Ong Desmond C, Wu Zhengxuan, Zhi-Xuan Tan, Reddan Marianne, Kahhale Isabella, Mattek Alison, Zaki Jamil
Department of Information Systems and Analytics, National University of Singapore, and with the ASTAR Artificial Intelligence Initiative, Agency for Science, Technology and Research, Singapore.
Department of Management Science and Engineering, Stanford University.
IEEE Trans Affect Comput. 2021 Jul-Sep;12(3):579-594. doi: 10.1109/taffc.2019.2955949. Epub 2019 Nov 26.
Human emotions unfold over time, and more affective computing research has to prioritize capturing this crucial component of real-world affect. Modeling dynamic emotional stimuli requires solving the twin challenges of time-series modeling and of collecting high-quality time-series datasets. We begin by assessing the state-of-the-art in time-series emotion recognition, and we review contemporary time-series approaches in affective computing, including discriminative and generative models. We then introduce the first version of the Stanford Emotional Narratives Dataset (SENDv1): a set of rich, multimodal videos of self-paced, unscripted emotional narratives, annotated for emotional valence over time. The complex narratives and naturalistic expressions in this dataset provide a challenging test for contemporary time-series emotion recognition models. We demonstrate several baseline and state-of-the-art modeling approaches on the SEND, including a Long Short-Term Memory model and a multimodal Variational Recurrent Neural Network, which perform comparably to the human-benchmark. We end by discussing the implications for future research in time-series affective computing.

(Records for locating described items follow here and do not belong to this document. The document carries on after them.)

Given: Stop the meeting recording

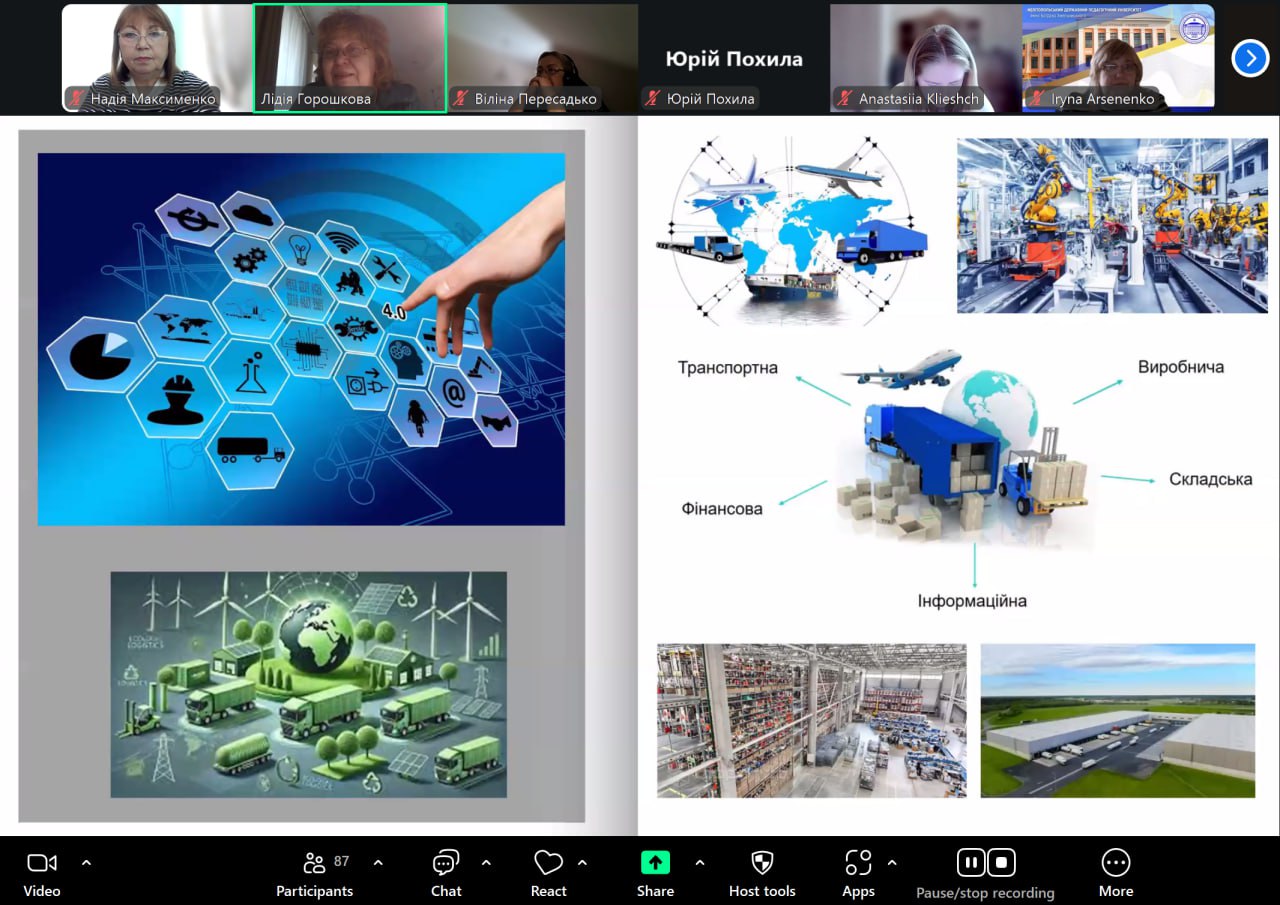Looking at the screenshot, I should pyautogui.click(x=1002, y=862).
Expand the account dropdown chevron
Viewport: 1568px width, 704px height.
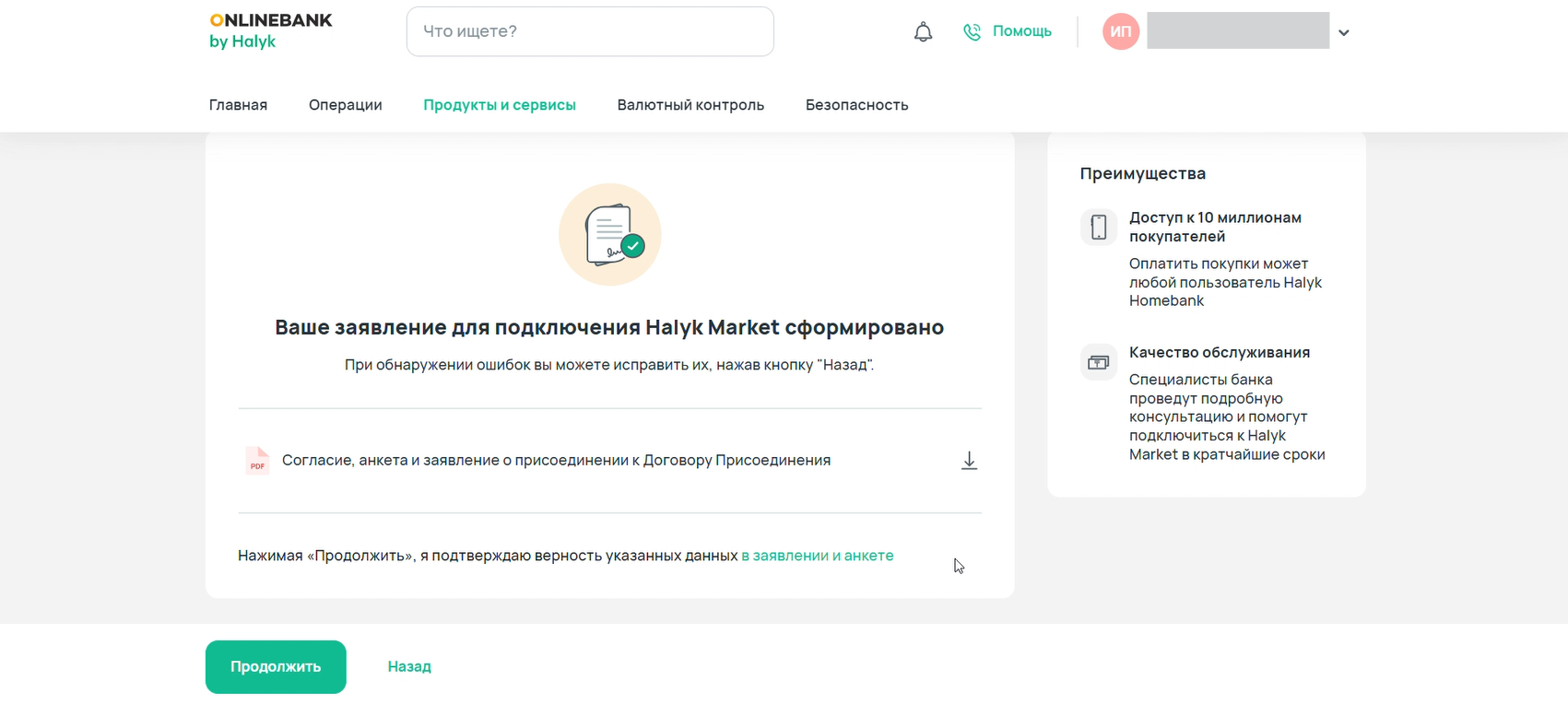[1344, 33]
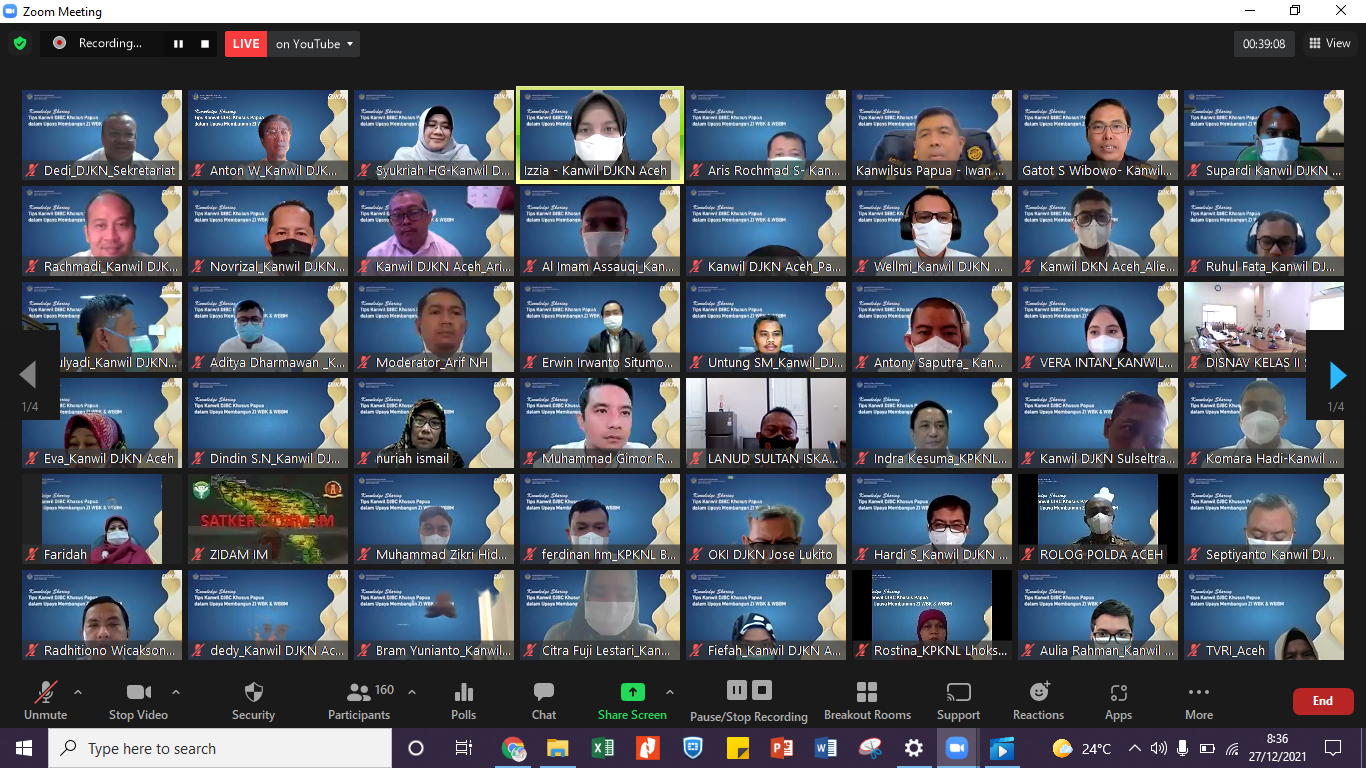Expand the audio options arrow beside Unmute
Image resolution: width=1366 pixels, height=768 pixels.
click(x=78, y=692)
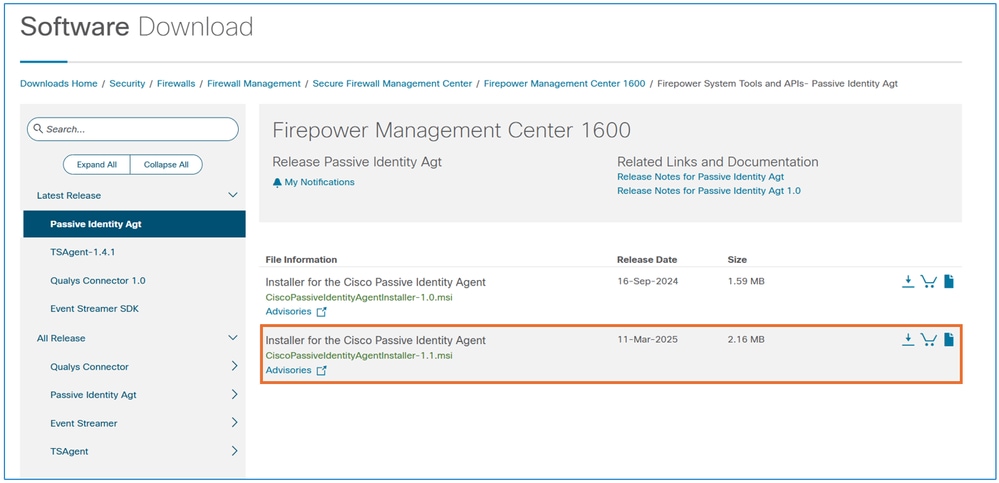The image size is (999, 483).
Task: Go to Secure Firewall Management Center breadcrumb
Action: click(392, 83)
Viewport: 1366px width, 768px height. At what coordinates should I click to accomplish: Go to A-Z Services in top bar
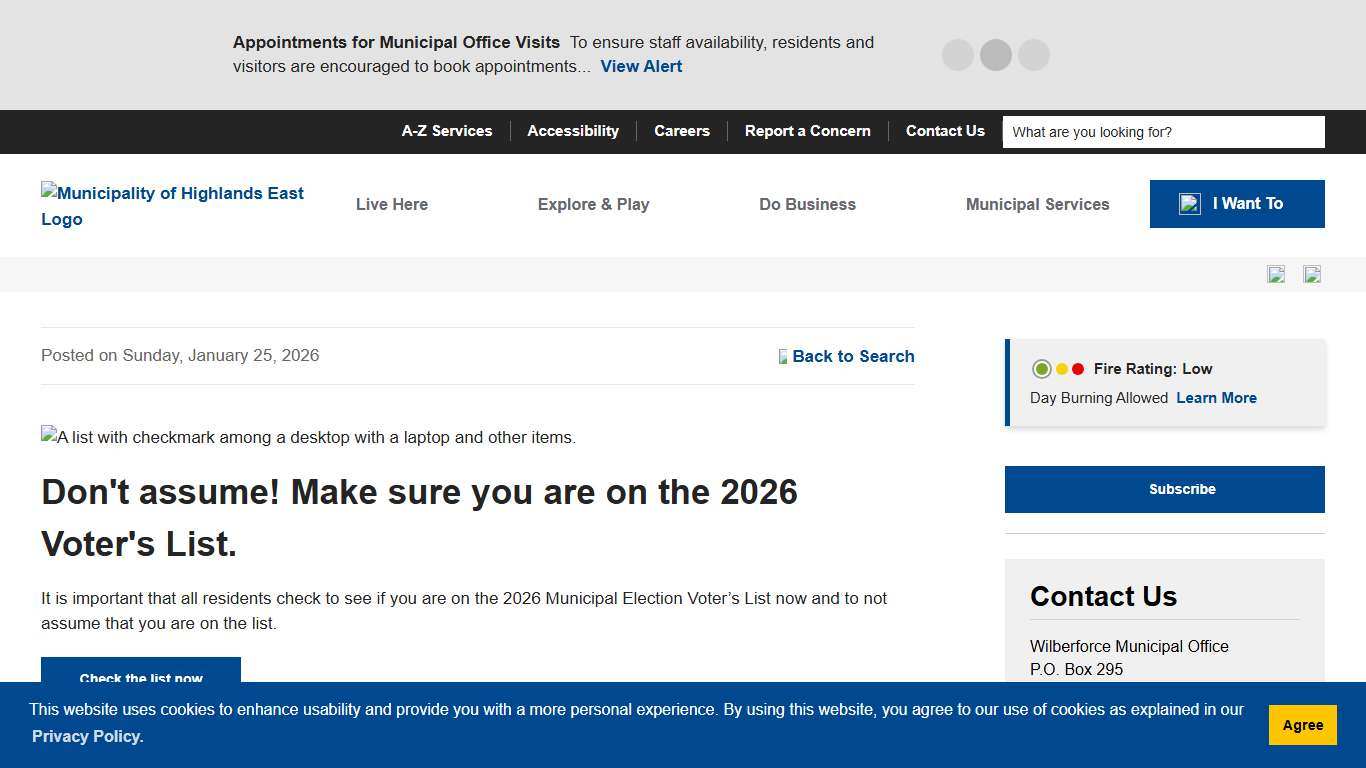(447, 131)
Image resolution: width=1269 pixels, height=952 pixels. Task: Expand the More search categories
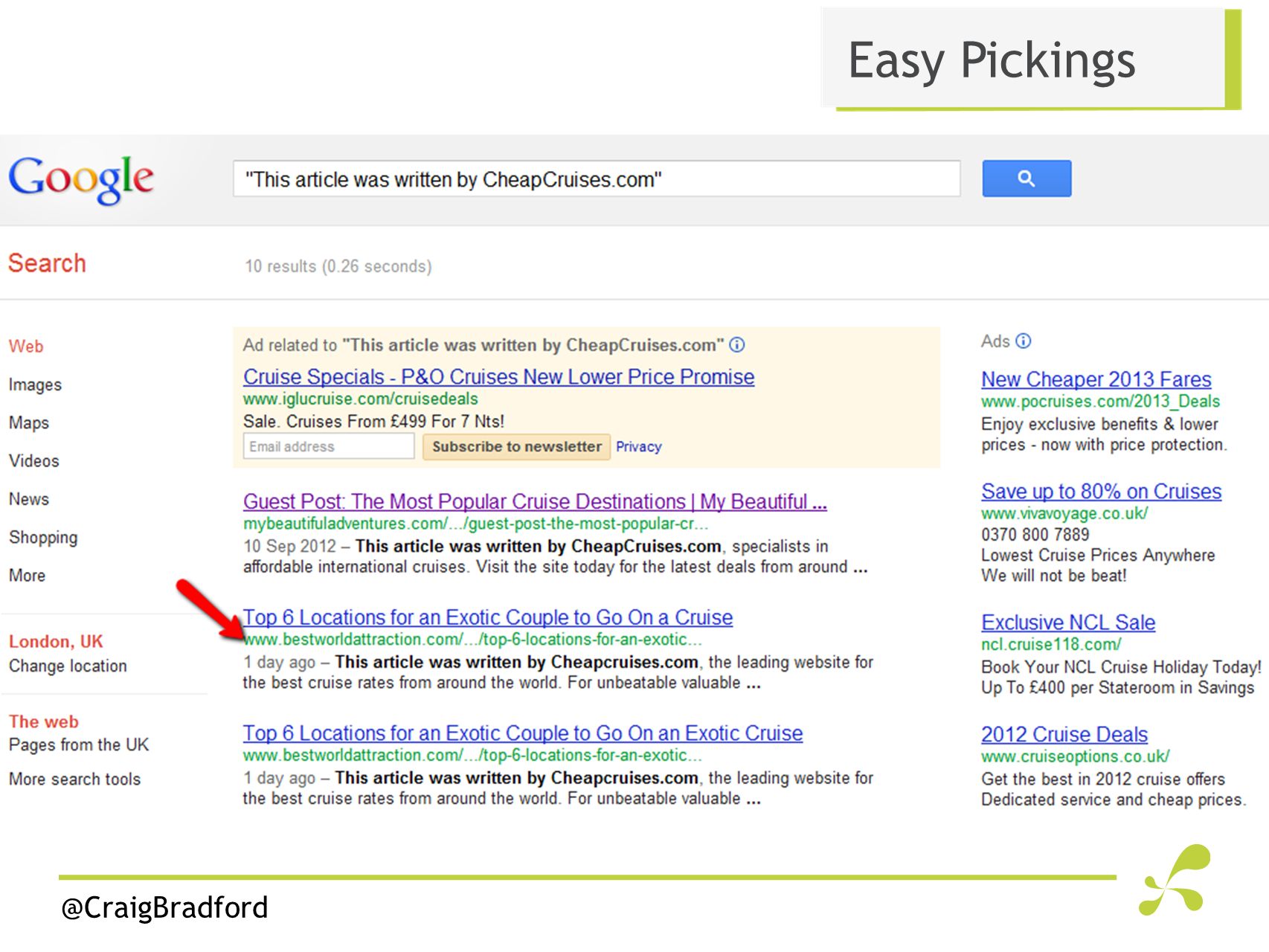(27, 576)
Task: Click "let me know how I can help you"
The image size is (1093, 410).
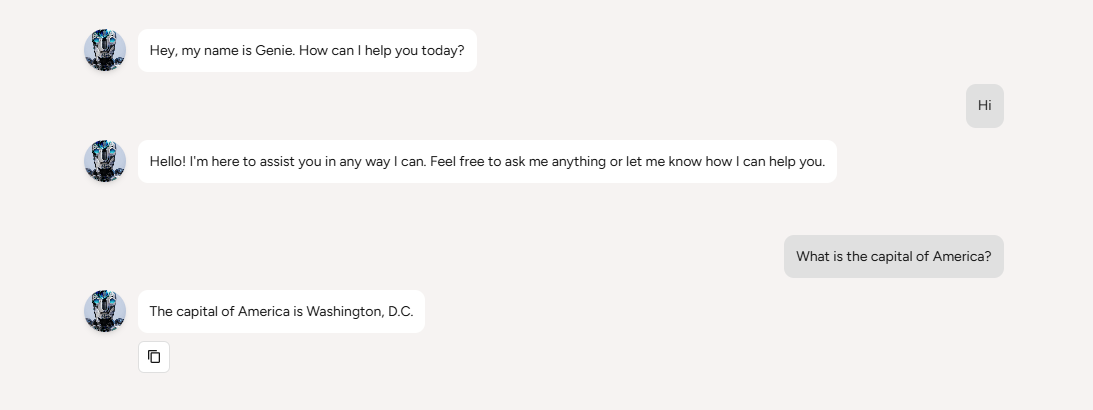Action: tap(725, 161)
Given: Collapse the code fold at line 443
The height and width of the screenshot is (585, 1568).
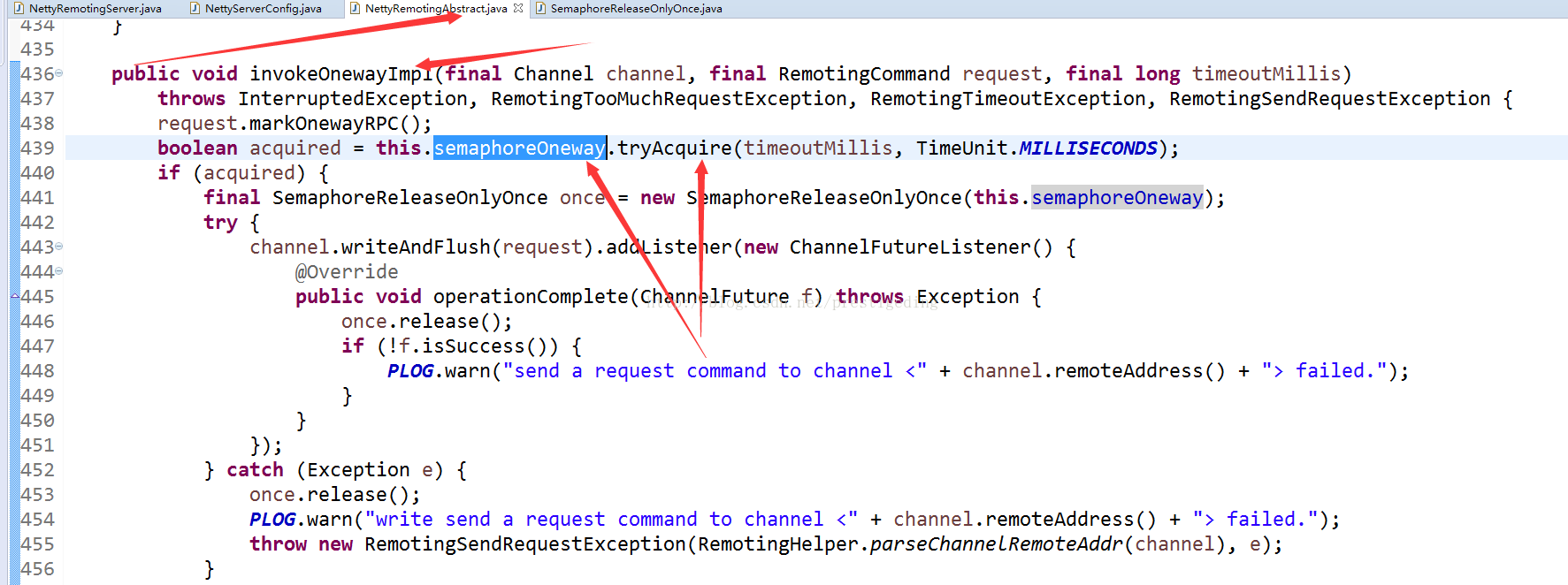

人类情感随时间展开,更多情感计算研究必须优先捕捉现实世界情感的这一关键组成部分。对动态情感刺激进行建模需要解决时间序列建模以及收集高质量时间序列数据集这两个双重挑战。我们首先评估时间序列情感识别的当前水平,并回顾情感计算中的当代时间序列方法,包括判别模型和生成模型。然后,我们介绍斯坦福情感叙事数据集的第一个版本(SENDv1):一组丰富的多模态视频,这些视频是关于自定节奏、无脚本的情感叙事,随时间标注了情感效价。该数据集中复杂的叙事和自然主义的表达为当代时间序列情感识别模型提供了具有挑战性的测试。我们展示了在SEND上的几种基线和当前最优的建模方法,包括长短期记忆模型和多模态变分递归神经网络,它们的表现与人类基准相当。最后,我们讨论了对时间序列情感计算未来研究的启示。